* _RECORDS SUPPLIED_:
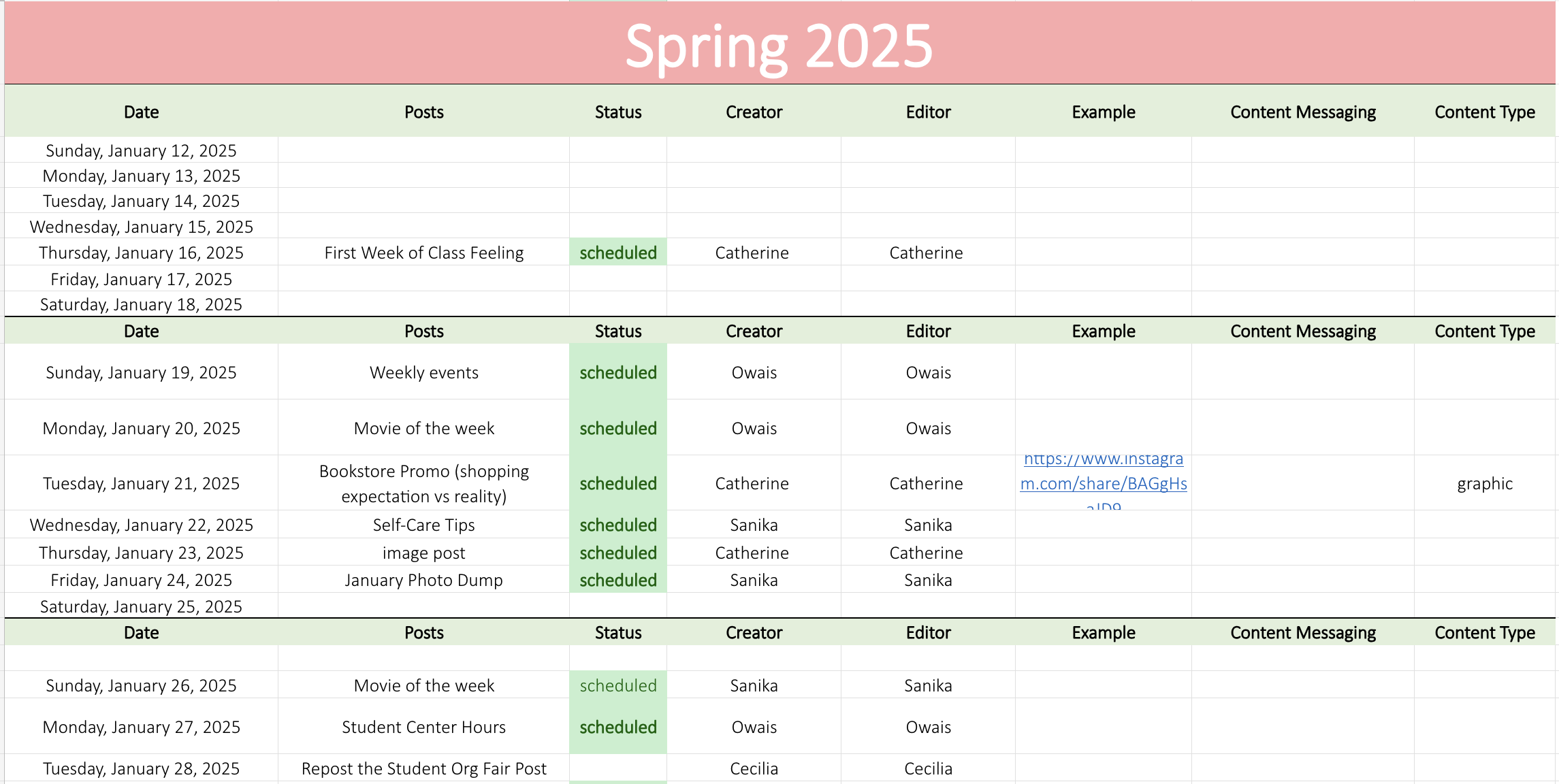Image resolution: width=1559 pixels, height=784 pixels.
Task: Click the scheduled status for Weekly events
Action: (x=618, y=372)
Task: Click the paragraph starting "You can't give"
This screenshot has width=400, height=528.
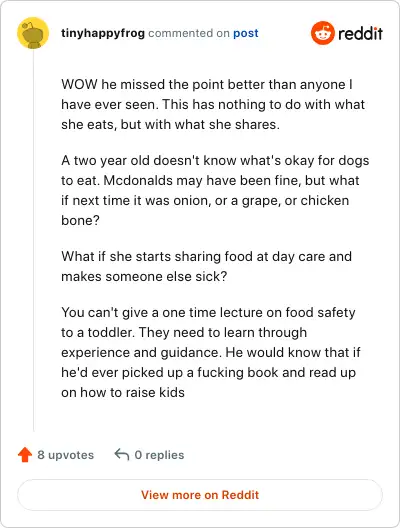Action: [211, 352]
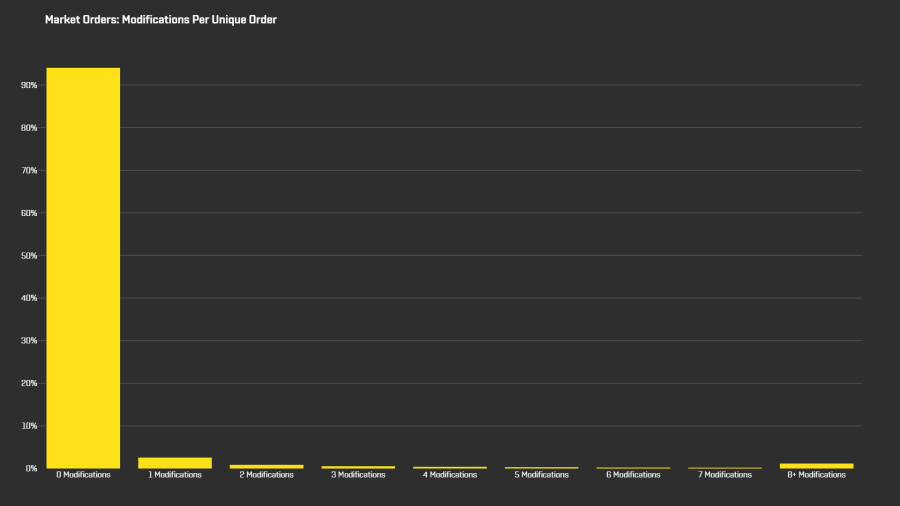Image resolution: width=900 pixels, height=506 pixels.
Task: Click the 3 Modifications axis label
Action: point(358,475)
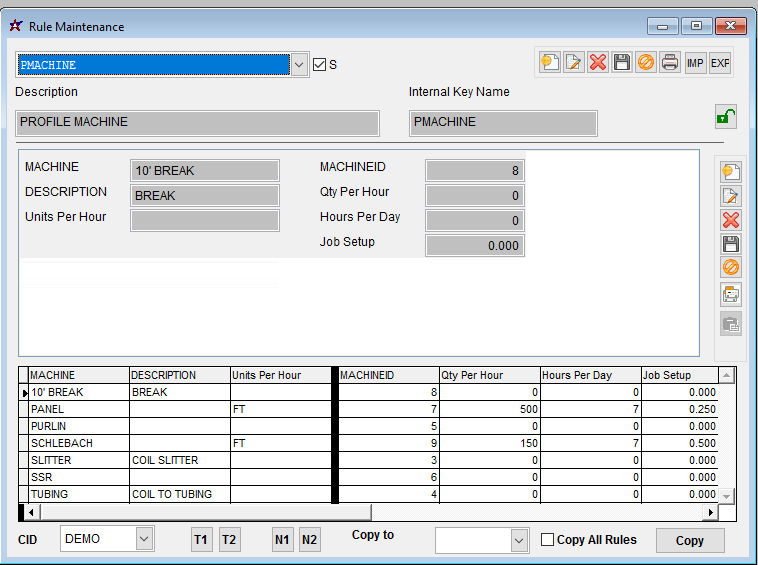Expand the CID DEMO dropdown
758x565 pixels.
pos(144,539)
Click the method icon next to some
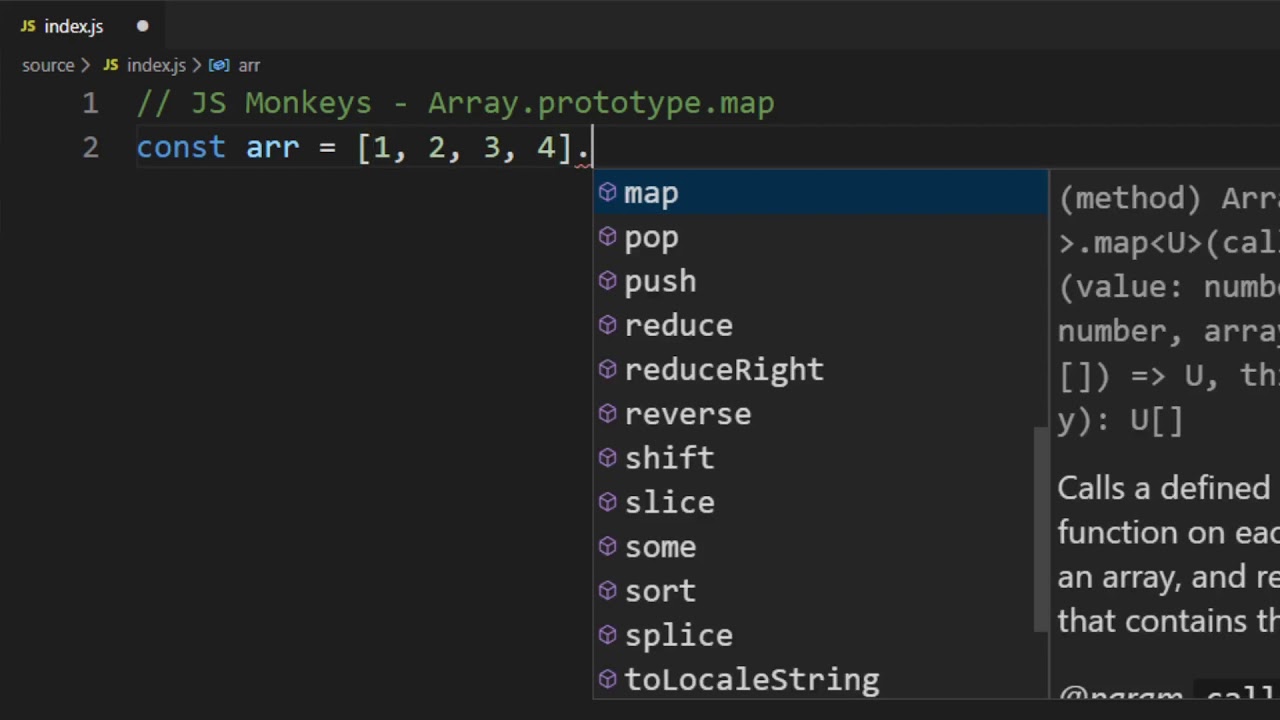This screenshot has width=1280, height=720. 607,546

* _TASK GOAL_: All lines after and including the one with "This screenshot has width=400, height=528.", through the end of the entries above, should be output exactly and by themselves. The pictures are to be left out.

* _SOLUTION_:
This screenshot has width=400, height=528.
Action: [211, 352]
Image resolution: width=900 pixels, height=506 pixels.
Task: Click the 3 Modifications axis label
Action: point(358,475)
Expand the CID DEMO dropdown
758x565 pixels.
pos(144,539)
Click the method icon next to some
This screenshot has width=1280, height=720. 607,546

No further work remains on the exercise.